Tuesday, April 10, 2012

Sharing and Collaborating with Predixion Insight

This post is a draft topic I wrote for the Getting Started section of the Predixion Insight documentation. These topics are higher level and “bloggy” so I’m posting here as well!

The most significant insights aren’t discovered in a vacuum. Predixion Insight provides the tools and methodologies allowing you to share predictive results with your colleagues from various aspects of your business in order to extract the most value from your data. This article will describe the variety of ways that you can share using Predixion Insight for collaboration and productionalization.

Shared Collections

The area where you perform the majority of work in Predixion Insight is in a private, automatically provisioned collection of objects called simply “My Workspace”. A “shared collection” is similar to your workspace except that the operations you can perform are limited, and many users can access the collection at the same time. A shared collection has an owner, who can assign permissions to other users, as well as authors who can modify the collection and readers who can only view or use objects in the collection.

Shared collections can either be standard collections created by a Predixion Insight administrator, or, more commonly, can be created by users to share their work on an ad-hoc basis.

To create a shared collection from Predixion Insight for Excel, open the “My Stuff” dialog from the Insight Analytics ribbon, and click the “New Collection” button.

The Add Collection dialog allows you to name and describe your collection as well as adding permissions. For broad collaboration and sharing it is more convenient to add Active Directory groups than it is to add individual users to ensure that more colleagues will be able to interact with your results.

Once created, permissions and collection details can be edited in the Manage My Stuff dialog or the Predixion Insight User Portal by selecting the collection name and choosing an option from the action list.

When you create a new collection make sure that you notify your colleagues that it is available!

Publishing Datasets and Models

With shared collections you can collaborate by publishing your datasets and models via the Publish tool in Predixion Insight for Excel or via the Predixion Insight User Portal. Using this dialog you simply move datasets and models from your workspace or other collections you can view to the destination collection. You can even move items from a shared collection back to your personal workspace if you have permission. This dialog also provides the option to create a new collection if you haven’t done so already.

After you select which items are to be published you will have the ability to determine how other people can use the items. For example, you can restrict other users from being able to move your items out of the shared collection via sharing or exporting.

Collaboration

Providing access alone is not sufficient for providing a collaborative environment for analytics. The Predixion Insight Viewers are an interactive environment for exploring and understanding the patterns discovered in your data. Whenever you discover interesting information within the viewer, the Comments and History control allows you to record your findings by posting a comment. This provides a collaborative, social environment for you and your colleagues to discuss data findings in real time.

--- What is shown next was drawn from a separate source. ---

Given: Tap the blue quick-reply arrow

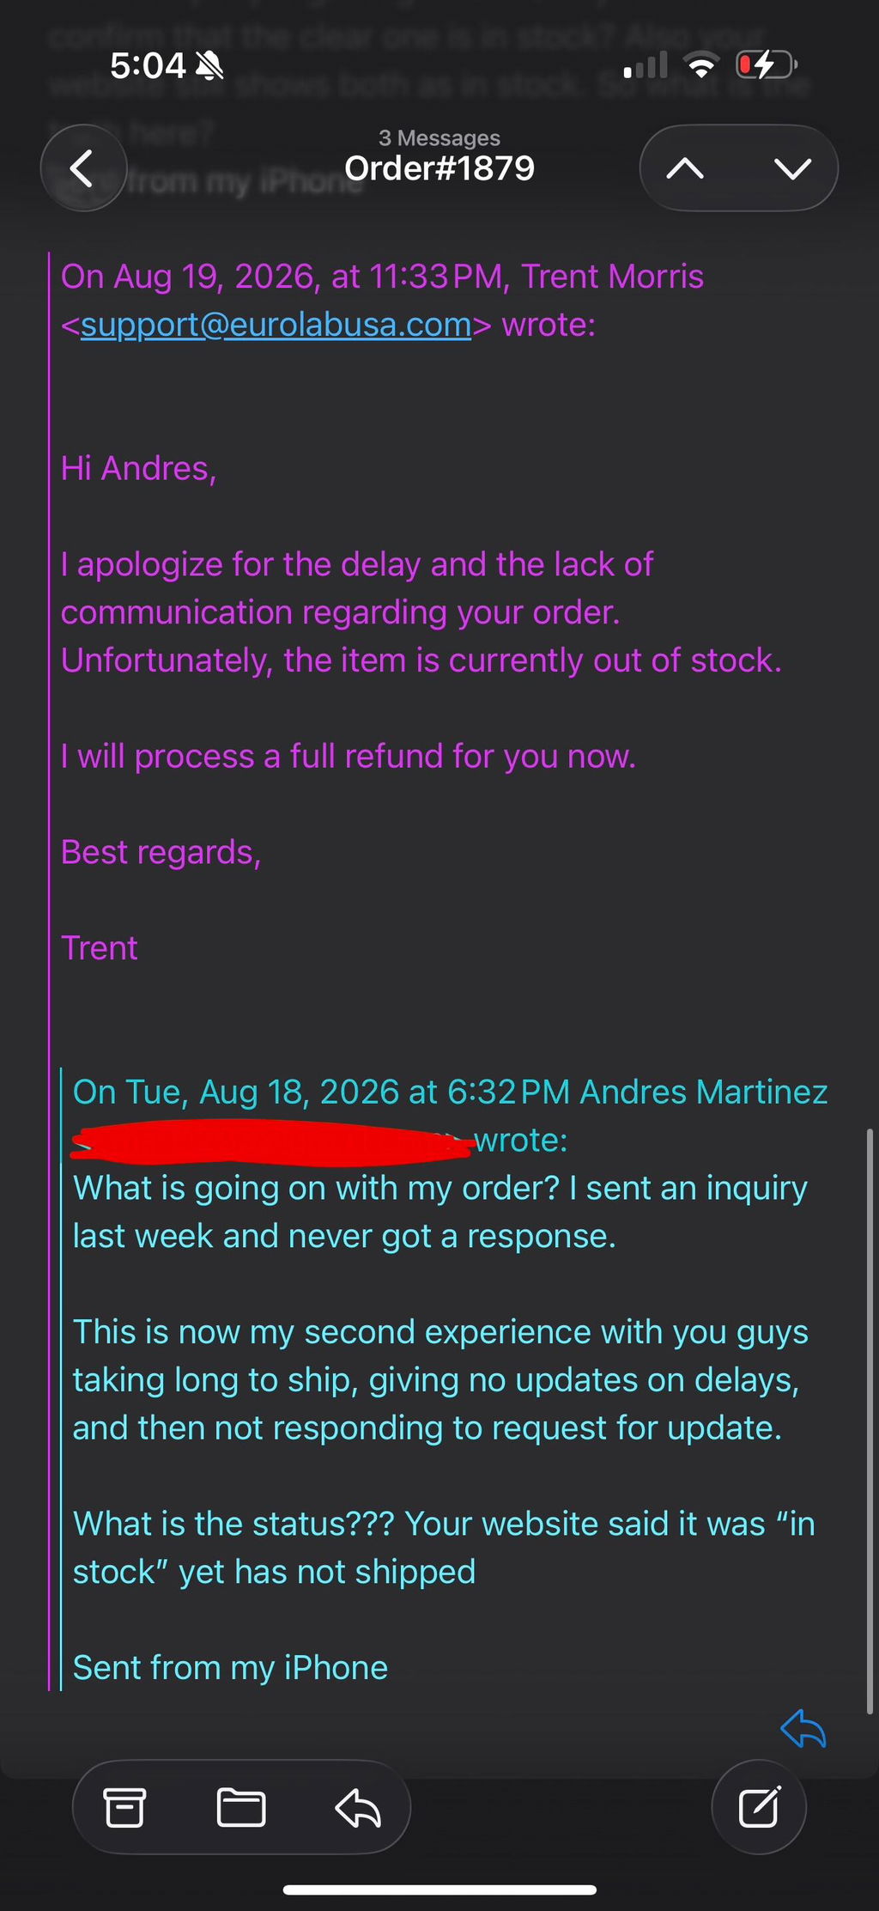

Since every comment is relevant only in the context in which it was made, you can click on the view button next to any comment to see exactly what the commenter was looking at as they entered the comment.

Comments and collaboration are available in all Predixion Insight viewers, and also wherever you select a model or dataset. Click on the Comments and History tab next to the selector to see all current comments or add your own.

New comments will automatically appear in the Predixion Insight for Excel and the Predixion User Portal interfaces. If configured by your Predixion Insight Administrator, comments on datasets and models can be broadcast to a Twitter account of your choosing. This allows you to learn about new comments and collaboration through your Twitter client of choice. If this feature is enabled, it is recommended that the Twitter account be set to protect your tweets so that only approved users will see any comments that are made.

Sharing and Embedding Insights

Once you have published models and datasets to a collection, Predixion Insight provides a variety of methods to share your insights with your colleagues. The easiest way is to simply send a permalink to a model view via email. You can retrieve a permalink to any Predixion Insight view by clicking on the Information button on the viewer ribbon and then clicking on “Create Permalink”.

This will create a permanent link to precisely what you are viewing that you can share with others. Simply copy the direct link from the Links dialog and paste into an email. Any recipient that has permission to view models in the shared collection will be able to see exactly what you were looking at when you created the link. Note that if you create a permalink to a model in your workspace, only you will be able to view it, so make sure that you send colleagues permalinks to models that have been published to shared collections.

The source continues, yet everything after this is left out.